光引发活性ATRP聚合制备纳米二氧化硅超疏水表面

Preparation of Nano-silica Superhydrophobic Surface by Photo-initiated Living ATRP Polymerization

  • 摘要: 利用3-氨基丙基三乙氧基硅烷(KH-550)和2-溴代异丁酰溴(BIB)对纳米二氧化硅进行改性制备了原子转移自由基聚合(ATRP)纳米活性中心,采用紫外光引发丙烯酸十二氟庚酯活性聚合接枝在纳米二氧化硅表面并沉积在玻璃基材表面制备了超疏水表面。通过热失重分析纳米活性中心的接枝率,采用水接触角研究了纳米活性中心含量和光聚合时间对超疏水性能的影响。结果表明:随着纳米二氧化硅活性中心浓度增加,工艺稳定性变好,但光聚合沉积形成超疏水表面所需的时间要长。纳米二氧化硅活性中心浓度为3.63 μmol/g为最佳,经40 min光引发活性聚合后,二氧化硅表面含氟聚合物的接枝率达到34.12%,接触角达到164°,表面微纳结构致密。

     

    Abstract: Atom transfer radical polymerization (ATRP) nano active centers were prepared by modifying nanosilica with 3-aminopropyltriethoxysilane (KH-550) and 2-bromoisobutyryl bromide (BIB), then using ultraviolet Photo-initiated active polymerization of dodecyl fluoroheptyl acrylate was grafted onto the surface of nano-silica and deposited on the surface of the glass substrate to prepare a superhydrophobic surface.
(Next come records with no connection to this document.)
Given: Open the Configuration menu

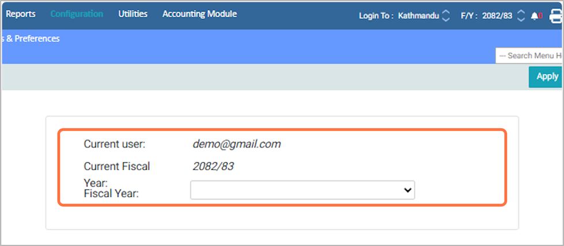Looking at the screenshot, I should (x=77, y=14).
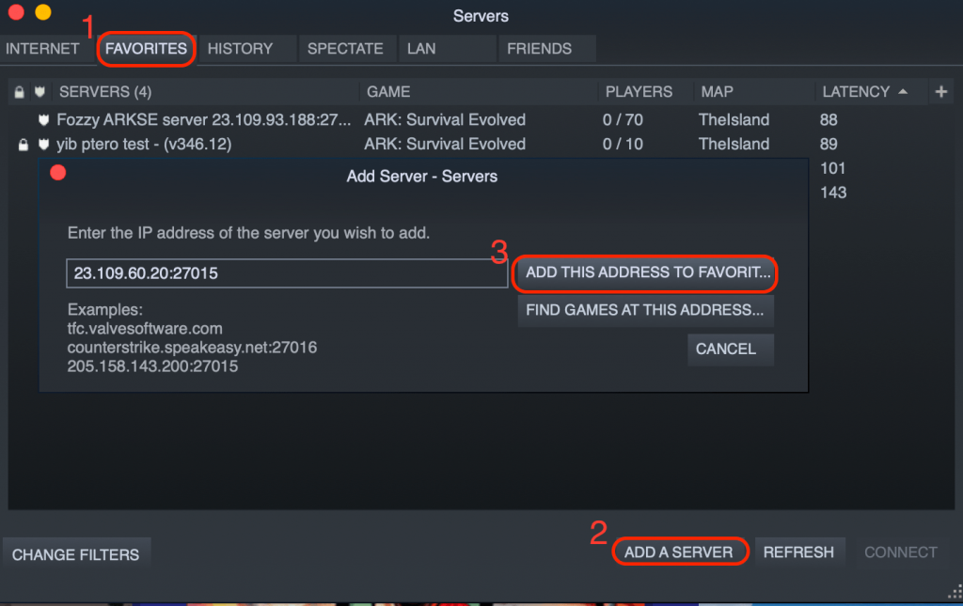View the FRIENDS tab

pos(545,48)
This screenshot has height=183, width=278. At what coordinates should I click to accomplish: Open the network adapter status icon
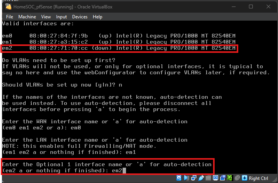[x=194, y=178]
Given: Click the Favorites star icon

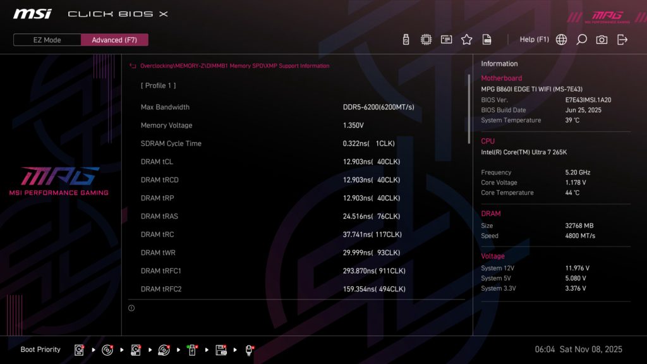Looking at the screenshot, I should (466, 39).
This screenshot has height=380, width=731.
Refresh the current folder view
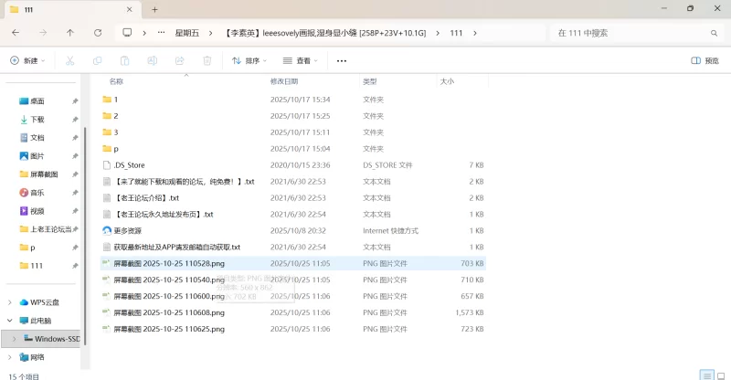98,32
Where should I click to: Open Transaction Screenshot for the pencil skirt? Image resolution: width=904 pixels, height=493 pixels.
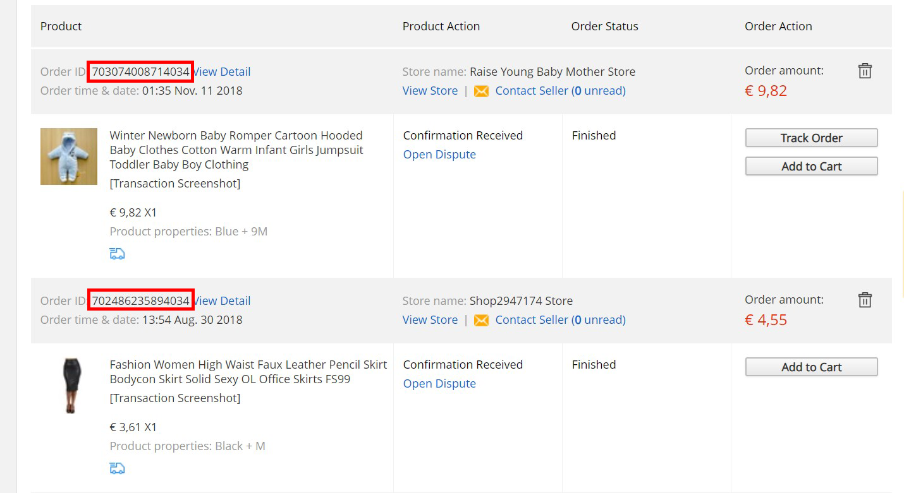click(175, 398)
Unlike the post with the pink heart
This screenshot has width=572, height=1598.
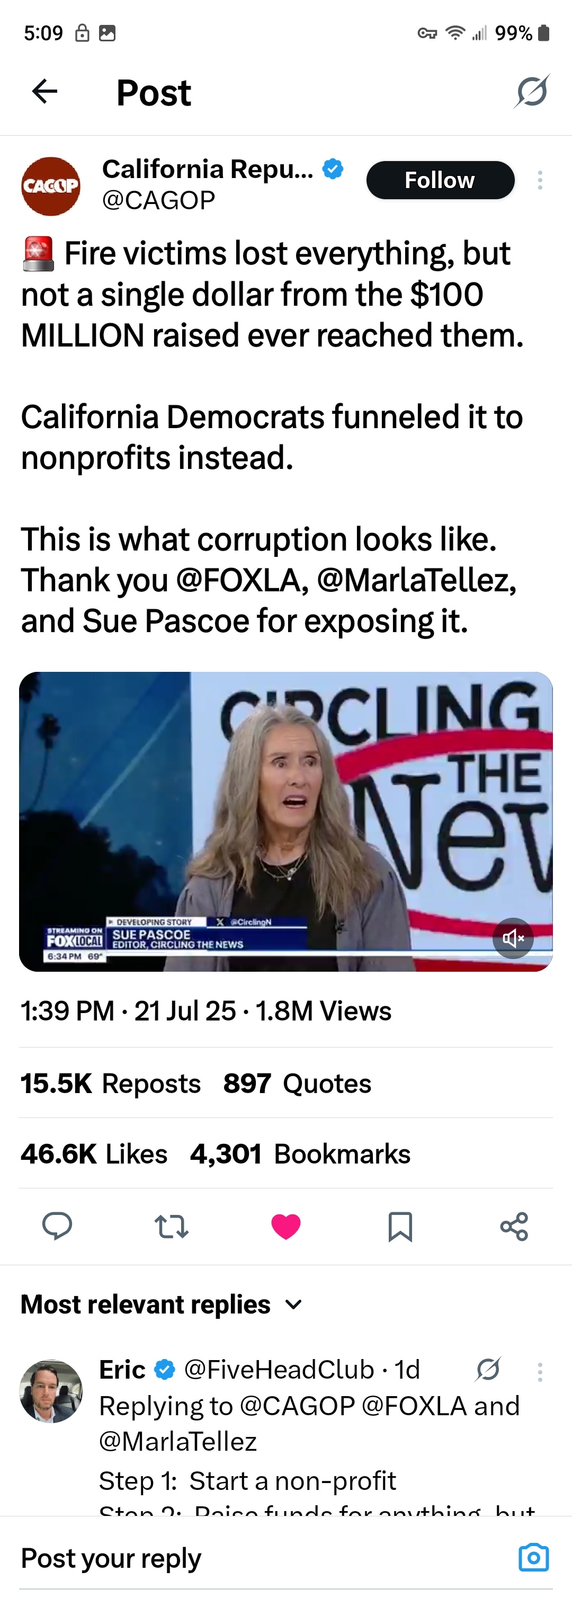coord(286,1226)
The grafting ratio of the nano-active centers was analyzed by thermal weight loss. The effects of the content of nano-active centers and photopolymerization time on the superhydrophobic properties were studied using water contact angle. The results showed that with the increase of nano-silica active center concentration, the longer it takes for photopolymerization to form superhydrophobic surface, and the process stability better. When the active center concentration of nano-silica reached 3.63 μmol/g, after 40 min light-induced living polymerization, the grafting ratio of fluoropolymer on the silica surface reaches 34.12%, the contact angle reaches 164°, and the surface of micro-nano became dense.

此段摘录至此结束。